Mais revenons au serpent Ananta, sur lequel dort Vishnu...
Ananta est le nom du Serpent cosmique dans la mythologie indienne qui, en sanskrit,
signifie infini. Ananta (an-anta : in-fini), éternel, porte aussi un autre nom... celui de
résidu, vestige. Ces deux noms symbolisent, d’une part l’expansion infinie du cosmos, de
l’autre, ce qui reste après la dissolution d’un univers ancien et contient en germe l’univers
nouveau. Il est aussi connu sous le nom de Vaasuki, roi des serpents... Dans le folklore,
c’est sur la tête de Vaasuki que repose un très ancien pilier de fer situé sous la ville de
Delhi**. Il est aussi le frère de Manasaa. Elle est connue comme déesse des serpents - elle est d’ailleurs représentée avec un corps d’ophidien- mais aussi comme déesse de l’agriculture :l’agriculture étant la vie.

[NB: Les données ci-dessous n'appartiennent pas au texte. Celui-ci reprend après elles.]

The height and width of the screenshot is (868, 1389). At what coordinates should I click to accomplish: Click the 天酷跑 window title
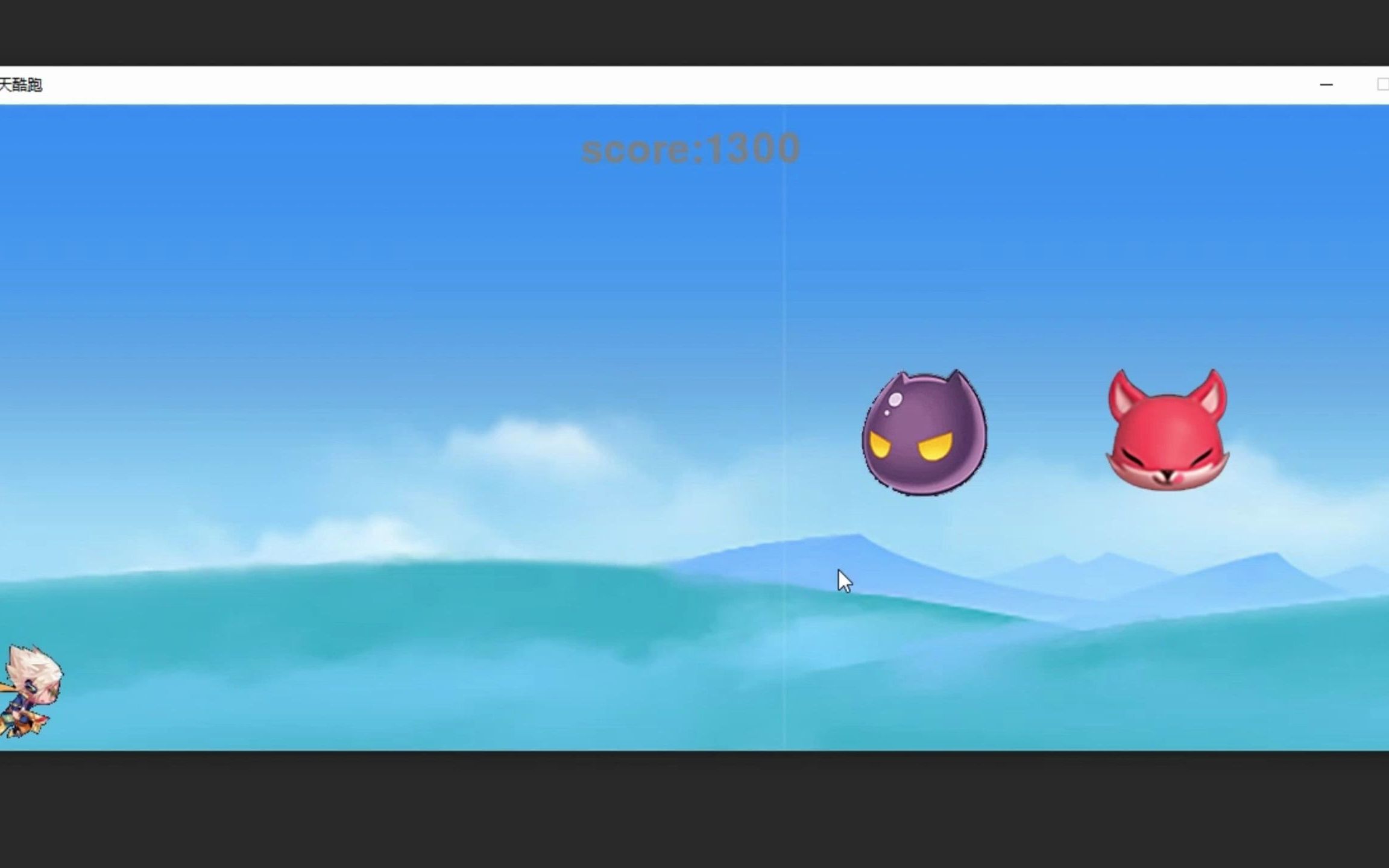tap(20, 85)
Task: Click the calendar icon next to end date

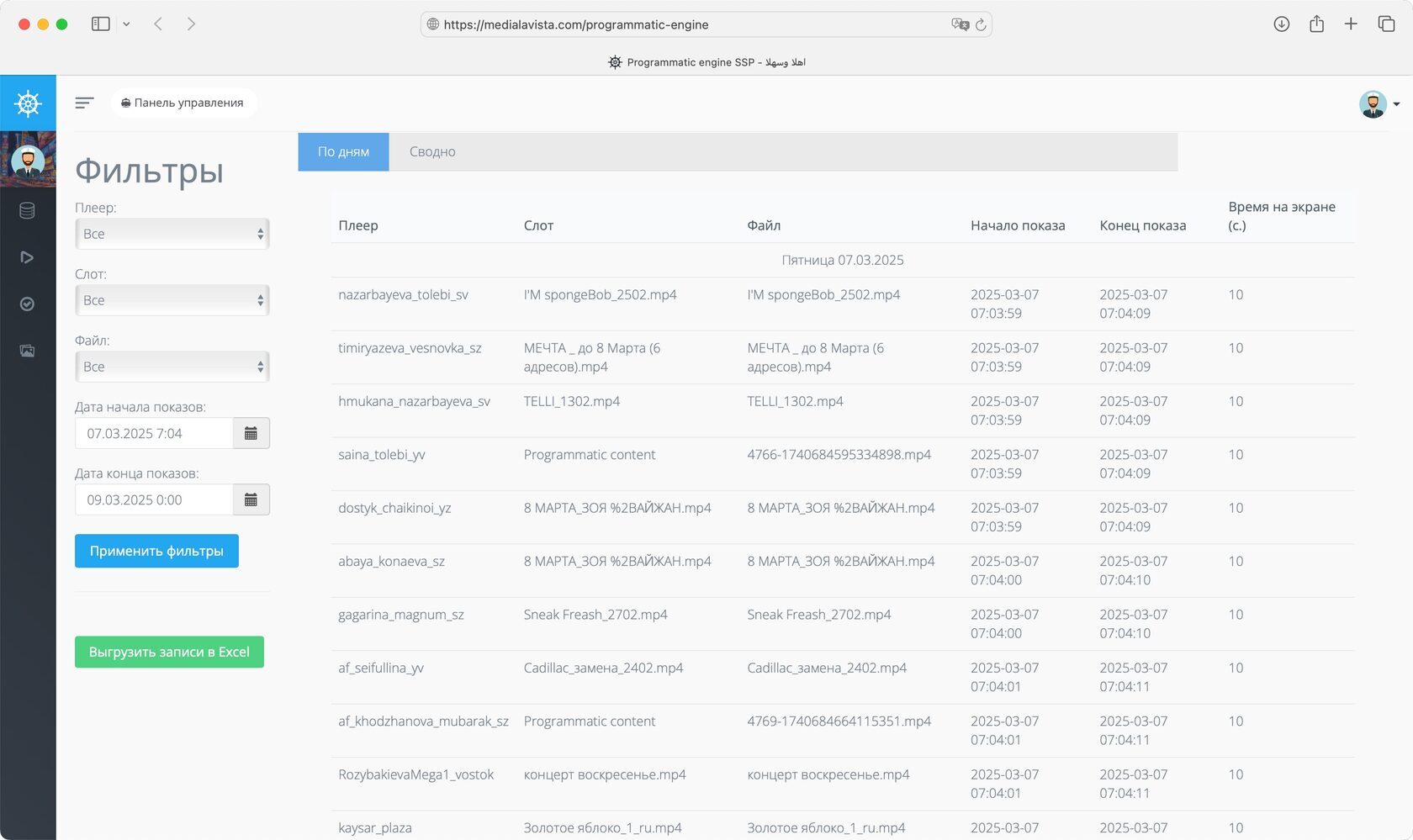Action: [x=251, y=499]
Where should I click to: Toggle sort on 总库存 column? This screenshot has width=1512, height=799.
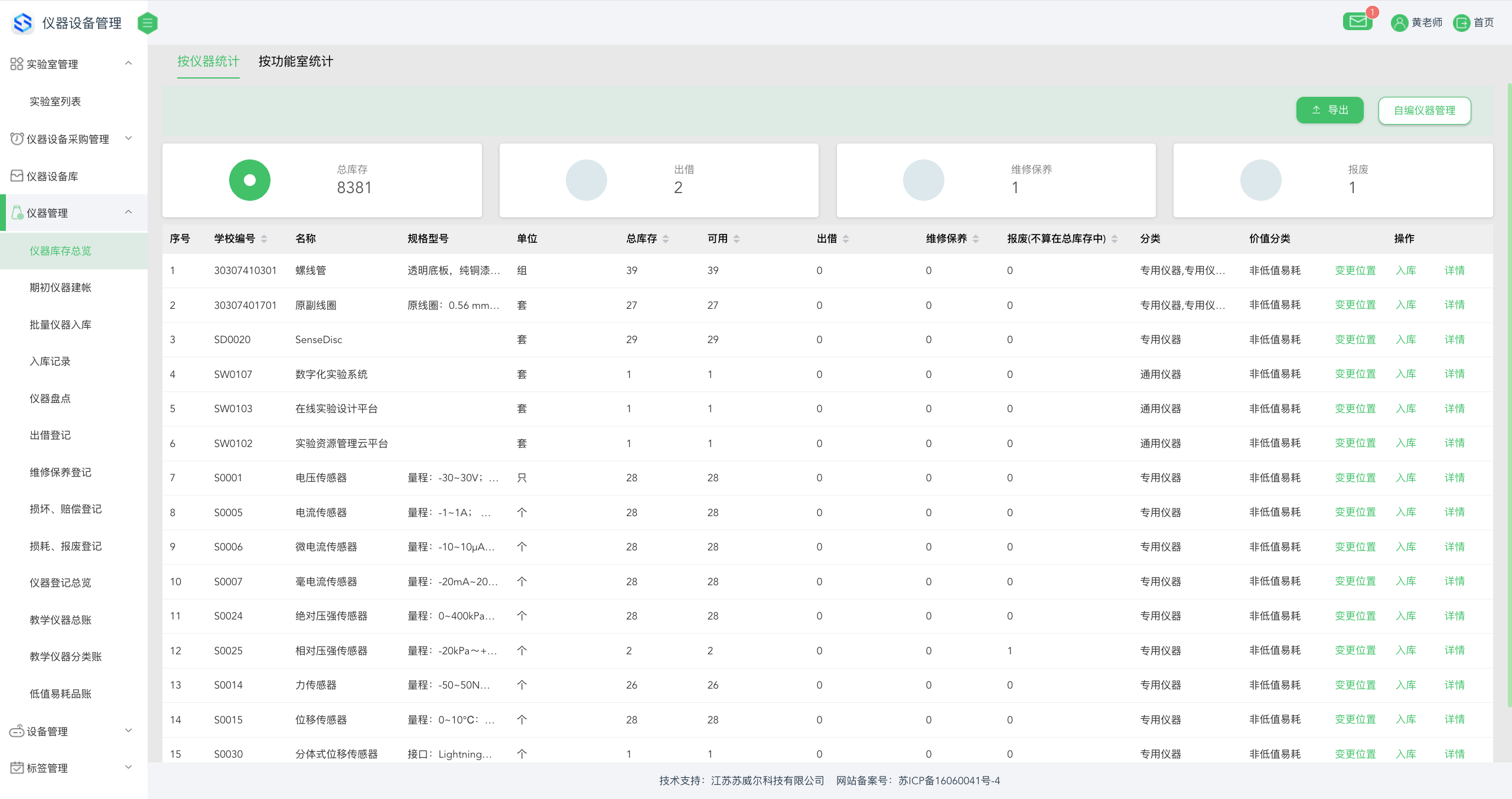[x=666, y=239]
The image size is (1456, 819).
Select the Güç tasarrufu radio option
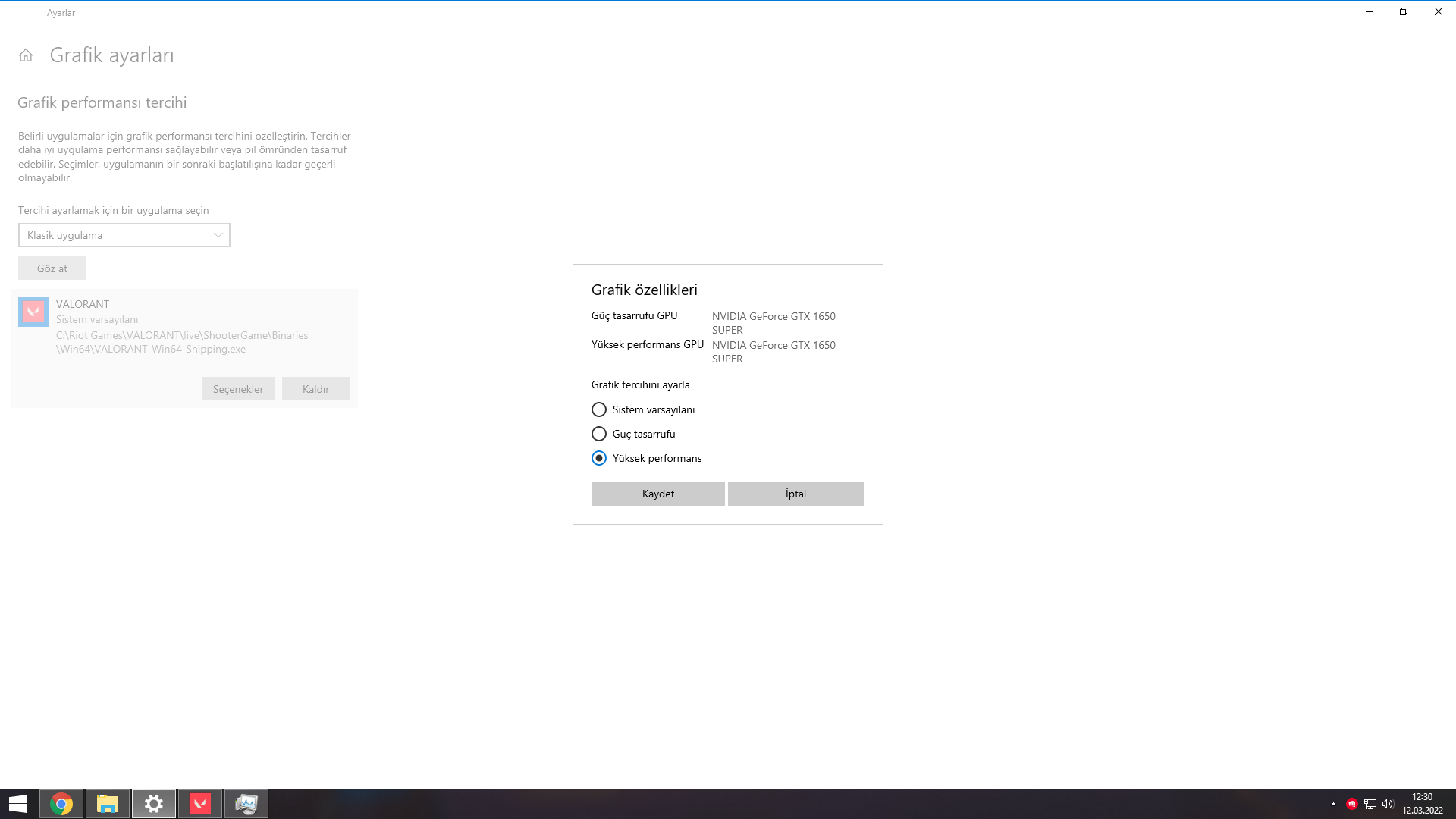(599, 434)
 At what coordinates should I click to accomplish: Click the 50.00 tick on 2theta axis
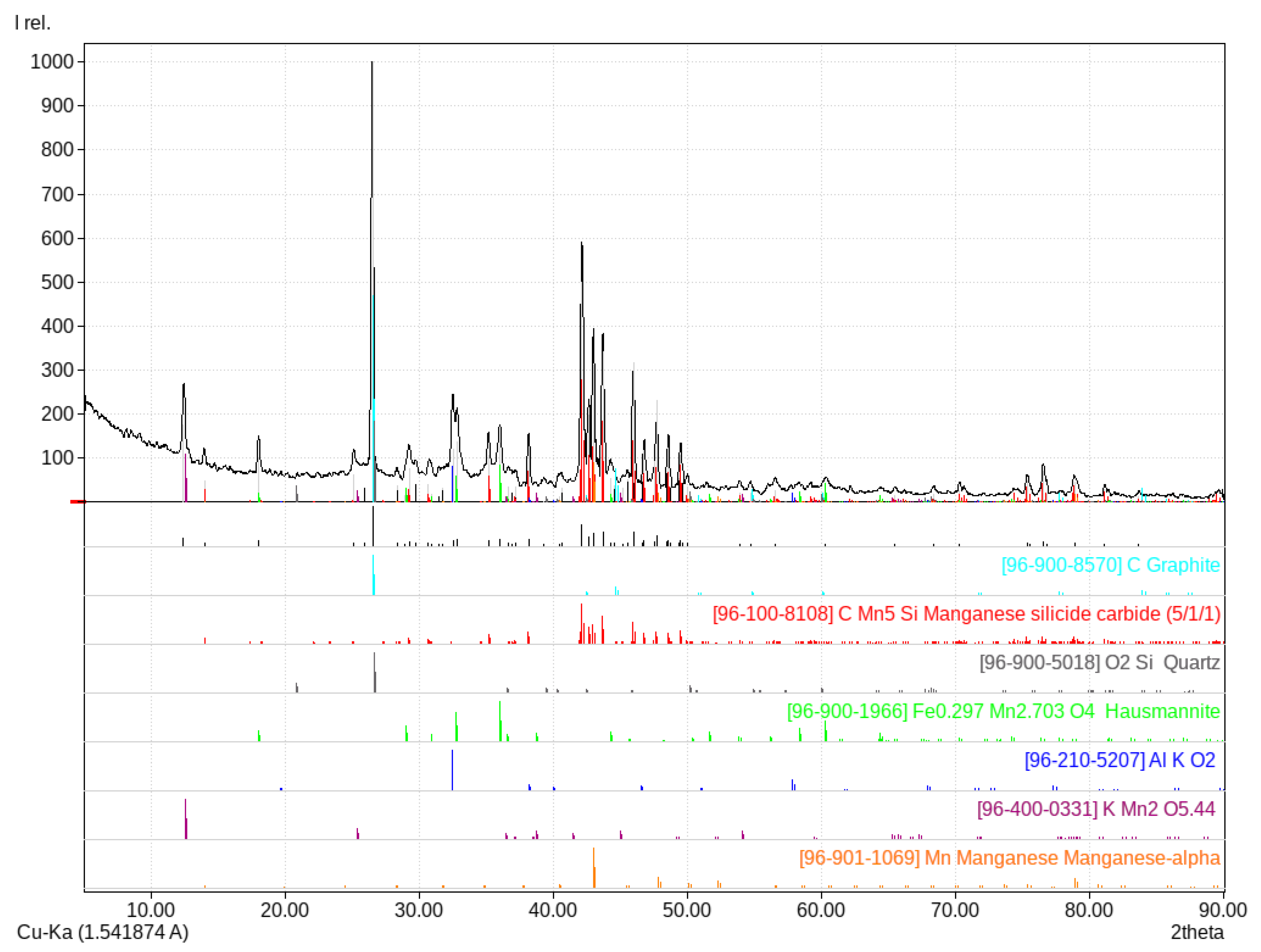686,910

De plus, comme je l’ai dit, Shesha appelé Seshnag par les indiens est le lit de Vishnu pour
son repos... Ses.nag veille sur le bien-être de Vishnu... comme Lakshmii. . .pour la création du monde et de sa religion et, l`a aussi, lui transmettre « le Pouvoir Religieux et Divin ».
Seshnag est aussi appelé, ce qui est plus juste, ADI shesha... ADI qui signifie en sanskrit : au commencement, au début.
Donc AdiShesha ou Ananta était avant Vishnu. Mais le serpent ou dragon est l’animal symbolique de la Déesse, ce qui implique que le matriarcat a précédé le patriarcat symbolisé par Vishnu.
*: serpent céleste sur le corps lové duquel Vishnu repose endormi entre deux périodes de Manifestation
**: Ce pilier soutient le monde nouveau en prenant appui sur le « vestige »de l’ancien monde.